Astronomy, Art and Collectivism

Scutum Star Cloud in the constellation Scutum. Taken in August 2022 at White Mound County Park, near Sauk City, Wisconsin.

A brilliant line of haze, resembling the stem of a rose bush, with prickles of white mist protruding twenty-five degrees outwards in all directions, crosses the sky, its brightest clouds casting shadows on the ground.

As hot summers, frigid winters, persistent drought, and the difficult world of an ancient city in an unforgiving desert daunted them below, the Ancestral Puebloans of Chaco Canyon in modern-day New Mexico made the night sky their therapy. Inspired by its concreteness and constancy, they sought to emulate it on Earth, building twelve of their complexes–their pyramids of the West, the largest structures in North America until the nineteenth century–to align with solar and lunar cycles. Constructed over centuries, each building required decades of astronomical observation and generations of coordinated designs.

Conceptually, astronomy and art (in the case of the Puebloans, architecture) are epitomical opposites: astronomy, rigid and constant, is an antithesis to art’s subjectivity. Rigid versus soft, constant versus fluid, the two seem no more alike than the Milky Way and a rose bush.

Supplied data>
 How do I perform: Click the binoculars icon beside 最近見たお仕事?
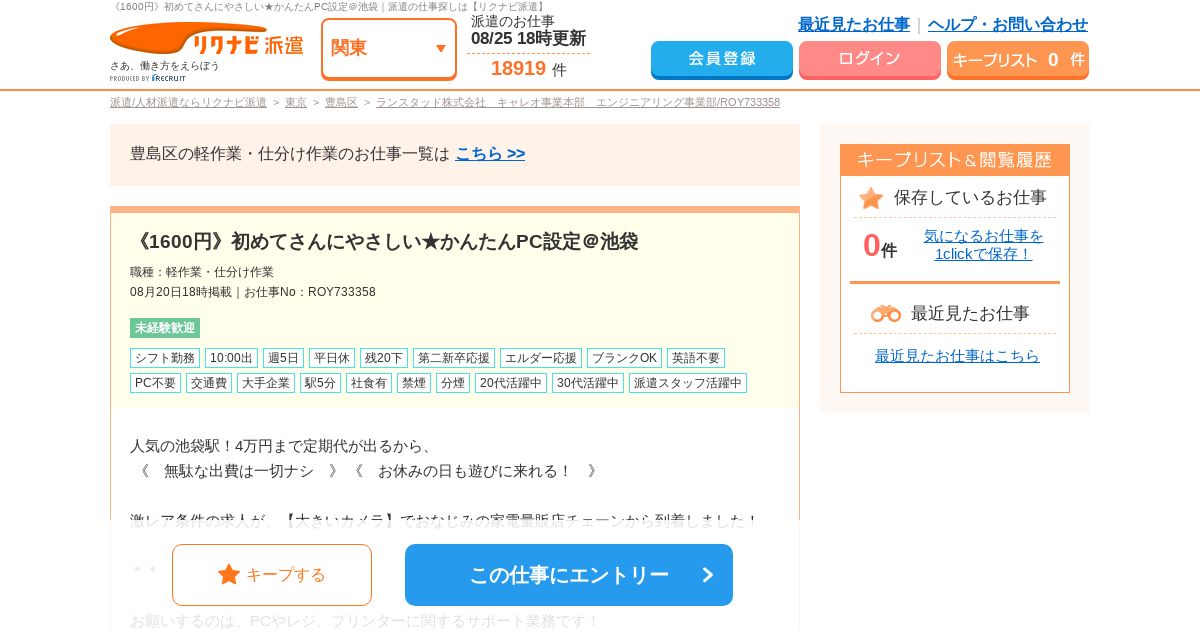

Task objective> Pick up the piece on astronomy, art and collectivism right after its last sentence, and carry it on in the same style.

Response area>
Consider, however, the first image of Earth taken from Apollo 8 in 1968: that last quarter Earth, fifty percent illuminated, risen in fluid blue, green and white, hanging over the gray lunar surface. Earthrise. Our home, covered in meticulous lines of clouds resembling the flow of water in a light wind, is small, insignificant. Our planet, a lonely speck of blue in a pitch black expanse, presents no direct indication of life; our footprint, our imagined domination of our world, is invisible.

This coincidence of astronomical research and art, evident in everything from this Earthrise to the newest James Webb images, yields a clear, common trait: that small marble of assorted color in the sunlit lunar sky, so small that you feel an urge to pick it up by hand, is a single object system, and we are among its constituents; intrinsically connected to Earth, we are all connected to each other. Astronomy and art, as disconnected as they appear, are united when joined with collectivism.

Understanding art and astronomy, therefore, means understanding collectivism. Understanding our planet’s singular scale in the vastness of this universe, we will no longer consider our migrating human siblings, who trek through the mountains and the rivers in search of a better life in our country, as “aliens,” for they, like us, call that same planet, half-lit, rising on that lunar morning, home. Understanding that it took a collective effort to fight unfair working conditions in Upton Sinclair’s The Jungle, we will realize that civil rights for the disadvantaged of our world requires not only the efforts of a few concerted leaders in their communities, but by our collective society. Understanding the agony of war and uselessness of our divisions in Picasso’s Guernica and Anders’s Earthrise, we will acknowledge that violent conflict is pointless and brutal, for they lead us only to kill our siblings and friends.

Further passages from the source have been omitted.